▶

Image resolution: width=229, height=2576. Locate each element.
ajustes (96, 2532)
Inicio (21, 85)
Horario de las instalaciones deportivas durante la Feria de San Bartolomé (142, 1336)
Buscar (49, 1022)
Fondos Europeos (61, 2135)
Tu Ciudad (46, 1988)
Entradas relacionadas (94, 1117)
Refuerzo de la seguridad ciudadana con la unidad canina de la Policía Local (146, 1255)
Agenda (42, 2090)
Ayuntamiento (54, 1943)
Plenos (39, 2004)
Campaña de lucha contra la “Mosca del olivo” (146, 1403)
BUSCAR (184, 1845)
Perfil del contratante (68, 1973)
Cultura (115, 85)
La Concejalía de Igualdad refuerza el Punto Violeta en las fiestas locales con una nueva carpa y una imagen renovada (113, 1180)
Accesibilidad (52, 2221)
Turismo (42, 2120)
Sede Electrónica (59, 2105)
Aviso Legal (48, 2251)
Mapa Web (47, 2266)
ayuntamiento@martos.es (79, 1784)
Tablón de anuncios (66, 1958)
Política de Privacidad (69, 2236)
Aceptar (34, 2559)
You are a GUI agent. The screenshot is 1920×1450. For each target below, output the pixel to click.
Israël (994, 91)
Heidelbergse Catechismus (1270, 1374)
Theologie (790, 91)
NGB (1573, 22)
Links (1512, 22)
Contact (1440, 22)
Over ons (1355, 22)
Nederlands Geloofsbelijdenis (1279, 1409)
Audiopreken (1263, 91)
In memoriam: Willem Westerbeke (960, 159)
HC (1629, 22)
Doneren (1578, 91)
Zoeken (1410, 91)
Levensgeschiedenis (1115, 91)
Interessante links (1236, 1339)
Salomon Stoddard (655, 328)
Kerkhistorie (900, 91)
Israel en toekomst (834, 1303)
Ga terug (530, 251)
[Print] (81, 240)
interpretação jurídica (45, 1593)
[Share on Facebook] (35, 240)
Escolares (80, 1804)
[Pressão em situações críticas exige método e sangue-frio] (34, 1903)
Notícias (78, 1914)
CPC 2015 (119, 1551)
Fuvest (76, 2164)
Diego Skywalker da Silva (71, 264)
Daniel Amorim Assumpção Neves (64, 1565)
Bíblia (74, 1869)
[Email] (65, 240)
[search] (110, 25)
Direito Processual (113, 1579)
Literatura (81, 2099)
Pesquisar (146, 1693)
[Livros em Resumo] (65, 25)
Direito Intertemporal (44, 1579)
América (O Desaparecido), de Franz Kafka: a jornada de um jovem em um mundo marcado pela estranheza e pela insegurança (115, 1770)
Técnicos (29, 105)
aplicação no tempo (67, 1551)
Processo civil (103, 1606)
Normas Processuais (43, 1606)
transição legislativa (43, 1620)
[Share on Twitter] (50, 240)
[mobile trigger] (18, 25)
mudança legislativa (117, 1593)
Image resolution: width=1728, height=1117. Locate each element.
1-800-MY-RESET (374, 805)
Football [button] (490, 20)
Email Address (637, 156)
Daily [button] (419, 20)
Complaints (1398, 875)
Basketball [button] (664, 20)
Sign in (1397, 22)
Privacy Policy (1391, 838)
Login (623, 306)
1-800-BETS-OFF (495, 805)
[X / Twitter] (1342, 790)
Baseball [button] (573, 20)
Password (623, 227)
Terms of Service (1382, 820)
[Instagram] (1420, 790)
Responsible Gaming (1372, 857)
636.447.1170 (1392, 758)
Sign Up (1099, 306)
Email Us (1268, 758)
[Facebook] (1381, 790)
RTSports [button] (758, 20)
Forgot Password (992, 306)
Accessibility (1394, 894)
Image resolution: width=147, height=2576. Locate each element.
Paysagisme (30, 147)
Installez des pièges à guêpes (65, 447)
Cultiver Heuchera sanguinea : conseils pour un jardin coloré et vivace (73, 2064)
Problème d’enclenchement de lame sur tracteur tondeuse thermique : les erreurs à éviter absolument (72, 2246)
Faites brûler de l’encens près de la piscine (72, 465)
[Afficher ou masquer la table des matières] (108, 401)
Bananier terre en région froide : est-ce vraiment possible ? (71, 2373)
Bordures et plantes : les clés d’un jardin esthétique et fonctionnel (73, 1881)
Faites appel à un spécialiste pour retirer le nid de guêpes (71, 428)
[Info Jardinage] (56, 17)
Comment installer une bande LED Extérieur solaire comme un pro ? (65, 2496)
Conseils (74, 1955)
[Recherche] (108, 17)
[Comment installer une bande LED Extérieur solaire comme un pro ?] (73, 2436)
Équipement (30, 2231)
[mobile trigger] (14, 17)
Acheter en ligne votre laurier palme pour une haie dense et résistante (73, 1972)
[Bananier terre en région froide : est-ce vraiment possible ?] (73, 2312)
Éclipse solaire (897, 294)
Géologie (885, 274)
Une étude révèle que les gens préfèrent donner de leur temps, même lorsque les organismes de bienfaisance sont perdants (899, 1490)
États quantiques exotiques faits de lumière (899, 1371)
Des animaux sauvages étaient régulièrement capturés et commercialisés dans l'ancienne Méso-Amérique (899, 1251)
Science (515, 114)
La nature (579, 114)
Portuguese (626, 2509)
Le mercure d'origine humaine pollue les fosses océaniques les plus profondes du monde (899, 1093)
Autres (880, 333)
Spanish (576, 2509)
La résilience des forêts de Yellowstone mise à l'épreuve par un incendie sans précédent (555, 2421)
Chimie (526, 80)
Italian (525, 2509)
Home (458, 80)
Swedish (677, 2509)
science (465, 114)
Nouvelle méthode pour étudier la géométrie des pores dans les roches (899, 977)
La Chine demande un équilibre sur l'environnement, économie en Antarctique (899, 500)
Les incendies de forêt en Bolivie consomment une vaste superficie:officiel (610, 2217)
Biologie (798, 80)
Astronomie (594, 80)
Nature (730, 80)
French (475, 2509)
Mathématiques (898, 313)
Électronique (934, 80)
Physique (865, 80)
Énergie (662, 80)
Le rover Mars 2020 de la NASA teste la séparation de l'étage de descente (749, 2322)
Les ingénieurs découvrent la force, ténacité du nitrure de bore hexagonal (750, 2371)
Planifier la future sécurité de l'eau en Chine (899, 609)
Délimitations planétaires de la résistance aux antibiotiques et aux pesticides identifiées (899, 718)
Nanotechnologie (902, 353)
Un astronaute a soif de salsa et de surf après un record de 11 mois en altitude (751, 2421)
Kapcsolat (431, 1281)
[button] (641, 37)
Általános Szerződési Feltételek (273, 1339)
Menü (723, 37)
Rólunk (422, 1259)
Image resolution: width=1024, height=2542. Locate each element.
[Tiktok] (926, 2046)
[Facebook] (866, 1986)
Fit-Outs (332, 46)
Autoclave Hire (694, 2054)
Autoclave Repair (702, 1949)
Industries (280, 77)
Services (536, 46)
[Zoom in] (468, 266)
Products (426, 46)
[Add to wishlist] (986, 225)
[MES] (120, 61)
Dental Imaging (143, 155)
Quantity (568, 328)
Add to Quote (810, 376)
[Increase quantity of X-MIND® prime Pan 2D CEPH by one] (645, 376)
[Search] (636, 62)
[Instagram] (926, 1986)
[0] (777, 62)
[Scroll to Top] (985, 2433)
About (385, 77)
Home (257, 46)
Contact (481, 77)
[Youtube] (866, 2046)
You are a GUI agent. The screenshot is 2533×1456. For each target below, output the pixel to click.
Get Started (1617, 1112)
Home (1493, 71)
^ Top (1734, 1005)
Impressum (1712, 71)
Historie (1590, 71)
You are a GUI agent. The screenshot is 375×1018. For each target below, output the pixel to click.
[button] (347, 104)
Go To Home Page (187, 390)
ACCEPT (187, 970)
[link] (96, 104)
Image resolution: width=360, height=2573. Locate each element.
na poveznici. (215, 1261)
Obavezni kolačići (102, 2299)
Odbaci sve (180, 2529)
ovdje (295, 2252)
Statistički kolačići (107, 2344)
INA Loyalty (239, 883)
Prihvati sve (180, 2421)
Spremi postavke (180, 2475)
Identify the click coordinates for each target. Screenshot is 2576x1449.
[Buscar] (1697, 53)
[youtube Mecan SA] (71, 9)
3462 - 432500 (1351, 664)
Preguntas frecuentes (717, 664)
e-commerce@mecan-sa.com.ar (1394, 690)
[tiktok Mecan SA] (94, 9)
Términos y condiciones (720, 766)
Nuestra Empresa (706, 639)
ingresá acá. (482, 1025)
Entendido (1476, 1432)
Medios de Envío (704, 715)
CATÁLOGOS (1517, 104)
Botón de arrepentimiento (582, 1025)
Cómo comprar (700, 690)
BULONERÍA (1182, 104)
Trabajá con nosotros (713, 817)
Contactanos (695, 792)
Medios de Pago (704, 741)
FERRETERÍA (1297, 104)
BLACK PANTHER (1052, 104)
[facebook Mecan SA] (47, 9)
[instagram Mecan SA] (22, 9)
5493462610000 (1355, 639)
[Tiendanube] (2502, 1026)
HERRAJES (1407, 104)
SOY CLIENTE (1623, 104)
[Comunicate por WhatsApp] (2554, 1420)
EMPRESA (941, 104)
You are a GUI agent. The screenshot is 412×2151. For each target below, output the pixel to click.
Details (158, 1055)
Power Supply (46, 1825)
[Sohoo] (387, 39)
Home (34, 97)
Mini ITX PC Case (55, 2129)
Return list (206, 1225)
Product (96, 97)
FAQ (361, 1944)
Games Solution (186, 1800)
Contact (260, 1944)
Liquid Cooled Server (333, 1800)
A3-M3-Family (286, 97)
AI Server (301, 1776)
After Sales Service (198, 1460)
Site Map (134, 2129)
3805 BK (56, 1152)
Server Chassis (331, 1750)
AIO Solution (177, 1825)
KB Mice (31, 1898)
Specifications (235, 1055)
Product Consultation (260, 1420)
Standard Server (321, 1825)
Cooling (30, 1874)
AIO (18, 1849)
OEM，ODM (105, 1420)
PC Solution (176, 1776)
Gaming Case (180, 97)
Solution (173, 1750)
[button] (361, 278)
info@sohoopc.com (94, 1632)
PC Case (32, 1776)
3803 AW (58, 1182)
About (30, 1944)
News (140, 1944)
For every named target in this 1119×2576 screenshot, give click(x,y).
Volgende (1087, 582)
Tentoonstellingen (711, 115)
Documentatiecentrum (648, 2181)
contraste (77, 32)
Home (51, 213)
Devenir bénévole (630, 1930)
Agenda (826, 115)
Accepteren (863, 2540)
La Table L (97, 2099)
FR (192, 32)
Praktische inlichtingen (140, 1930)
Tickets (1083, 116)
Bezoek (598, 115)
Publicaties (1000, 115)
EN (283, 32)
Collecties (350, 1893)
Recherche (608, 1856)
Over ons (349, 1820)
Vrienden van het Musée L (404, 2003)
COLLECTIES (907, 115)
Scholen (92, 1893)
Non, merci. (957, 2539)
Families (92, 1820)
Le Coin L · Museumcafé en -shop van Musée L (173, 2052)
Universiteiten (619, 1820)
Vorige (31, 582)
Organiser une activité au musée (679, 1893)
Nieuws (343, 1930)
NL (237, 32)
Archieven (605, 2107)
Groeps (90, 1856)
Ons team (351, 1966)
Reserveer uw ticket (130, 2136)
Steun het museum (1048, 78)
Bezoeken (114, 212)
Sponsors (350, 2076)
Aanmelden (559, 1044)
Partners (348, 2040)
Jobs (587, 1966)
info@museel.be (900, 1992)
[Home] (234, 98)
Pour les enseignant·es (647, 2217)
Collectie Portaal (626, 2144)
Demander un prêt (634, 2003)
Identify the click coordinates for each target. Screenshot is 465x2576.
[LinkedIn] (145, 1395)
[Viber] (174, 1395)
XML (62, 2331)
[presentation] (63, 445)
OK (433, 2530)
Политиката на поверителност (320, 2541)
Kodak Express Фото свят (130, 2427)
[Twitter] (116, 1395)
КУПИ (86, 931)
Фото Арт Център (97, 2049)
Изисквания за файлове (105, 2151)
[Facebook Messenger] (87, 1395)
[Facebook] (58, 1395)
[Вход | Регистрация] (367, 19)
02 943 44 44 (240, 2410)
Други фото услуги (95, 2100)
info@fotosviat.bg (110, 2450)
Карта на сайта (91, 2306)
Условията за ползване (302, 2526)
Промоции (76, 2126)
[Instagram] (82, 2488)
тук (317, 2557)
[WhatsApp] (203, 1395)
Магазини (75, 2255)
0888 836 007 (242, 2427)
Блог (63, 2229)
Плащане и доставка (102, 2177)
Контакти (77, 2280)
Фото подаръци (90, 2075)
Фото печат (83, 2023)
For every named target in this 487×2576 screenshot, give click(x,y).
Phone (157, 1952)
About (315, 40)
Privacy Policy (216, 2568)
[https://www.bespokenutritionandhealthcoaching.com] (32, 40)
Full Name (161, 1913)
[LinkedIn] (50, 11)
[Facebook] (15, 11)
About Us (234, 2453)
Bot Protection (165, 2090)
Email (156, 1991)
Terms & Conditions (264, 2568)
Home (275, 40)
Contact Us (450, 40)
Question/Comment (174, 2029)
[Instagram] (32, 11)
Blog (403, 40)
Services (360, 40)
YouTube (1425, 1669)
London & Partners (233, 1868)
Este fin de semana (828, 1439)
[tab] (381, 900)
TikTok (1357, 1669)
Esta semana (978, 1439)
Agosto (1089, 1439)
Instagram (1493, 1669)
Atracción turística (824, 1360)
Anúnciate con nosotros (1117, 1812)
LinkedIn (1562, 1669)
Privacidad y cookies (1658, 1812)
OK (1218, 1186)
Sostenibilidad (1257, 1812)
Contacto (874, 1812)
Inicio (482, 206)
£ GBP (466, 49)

◀

### Requirement
Repeat exactly the lines starting at the line with "Instagram (1493, 1669)" and ending with the final line of the entries. Include nothing else.

### Solution for this problem
Instagram (1493, 1669)
Atracción turística (824, 1360)
Anúnciate con nosotros (1117, 1812)
LinkedIn (1562, 1669)
Privacidad y cookies (1658, 1812)
OK (1218, 1186)
Sostenibilidad (1257, 1812)
Contacto (874, 1812)
Inicio (482, 206)
£ GBP (466, 49)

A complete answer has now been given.